In our study, another indicator that postoperative analgesia likely improved after a TAP block was our finding that only 1/21 dogs in this group required additional ketamine, while 6/21 dogs in the Splash group received ketamine.
Importantly, we also noted that the performance of the TAP block did not influence the duration of anesthesia between the two groups, underlining that performance of this locoregional anesthesia technique has no major impact on the anesthesia time.
The need for an ultrasound machine and a skilled anesthetist has an undeniable impact on clinical costs, but this burden can be reduced by performing more US-guided blocks over time, improving the quality of intraoperative and postoperative analgesia, and reducing consumption of opioids.
This study had several limitations. The TAP block was performed by different anesthetists, and variances in their skills may have influenced the results. We were unable to judge the block quality after the end of the study as some of the images from the ultrasound blocks were not archived. However, we still identified a difference compared to the Splash block and successfully demonstrated the benefit of the block in the postoperative period. This effect would likely be even greater had the block been implemented exclusively by highly skilled anesthetists.
The surgery was performed by two experienced surgeons with similar technical skills. However, even minimal differences in their techniques may have contributed to variations in the outcome.

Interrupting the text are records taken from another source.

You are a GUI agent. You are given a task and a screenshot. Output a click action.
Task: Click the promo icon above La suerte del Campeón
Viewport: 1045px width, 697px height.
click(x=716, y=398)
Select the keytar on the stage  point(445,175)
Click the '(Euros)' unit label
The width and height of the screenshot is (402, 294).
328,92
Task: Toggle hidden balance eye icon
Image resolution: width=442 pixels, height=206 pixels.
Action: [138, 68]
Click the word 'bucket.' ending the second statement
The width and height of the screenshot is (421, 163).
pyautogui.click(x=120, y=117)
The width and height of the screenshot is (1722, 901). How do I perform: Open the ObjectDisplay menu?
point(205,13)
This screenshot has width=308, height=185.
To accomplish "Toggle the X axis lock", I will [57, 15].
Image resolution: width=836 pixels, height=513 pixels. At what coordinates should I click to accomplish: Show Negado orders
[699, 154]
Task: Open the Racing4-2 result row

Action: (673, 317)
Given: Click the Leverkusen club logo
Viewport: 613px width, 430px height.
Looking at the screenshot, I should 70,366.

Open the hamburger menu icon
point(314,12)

An important limitation was that, as per the algorithm, intraoperative fentanyl was only administered after propofol had been provided and the isoflurane concentration increased. Due to the blinded nature of the study, this led to a clear difference in the administration of isoflurane and no significant difference in fentanyl dose, mirroring the fact that the reaction to suboptimal analgesia can be blunted by an increased depth of anesthesia. In future studies, any reaction to surgical stimulation should be immediately treated with antinociceptive drugs.
Another limitation was the inclusion of different types of mastectomy with and without OHE, which might have influenced the results. However, we assigned the same number of OHE patients to each group. The distribution of surgery type also appeared to be balanced (
Table 1). We cannot exclude the presence of bias, but the severity of surgical intervention did not appear to be inferior in group B compared to group A.
Additional prospective studies are needed to determine optimal local anaesthetic dosing regimens and concentrations while evaluating their potential impact on reducing intra- and postoperative opioid requirements.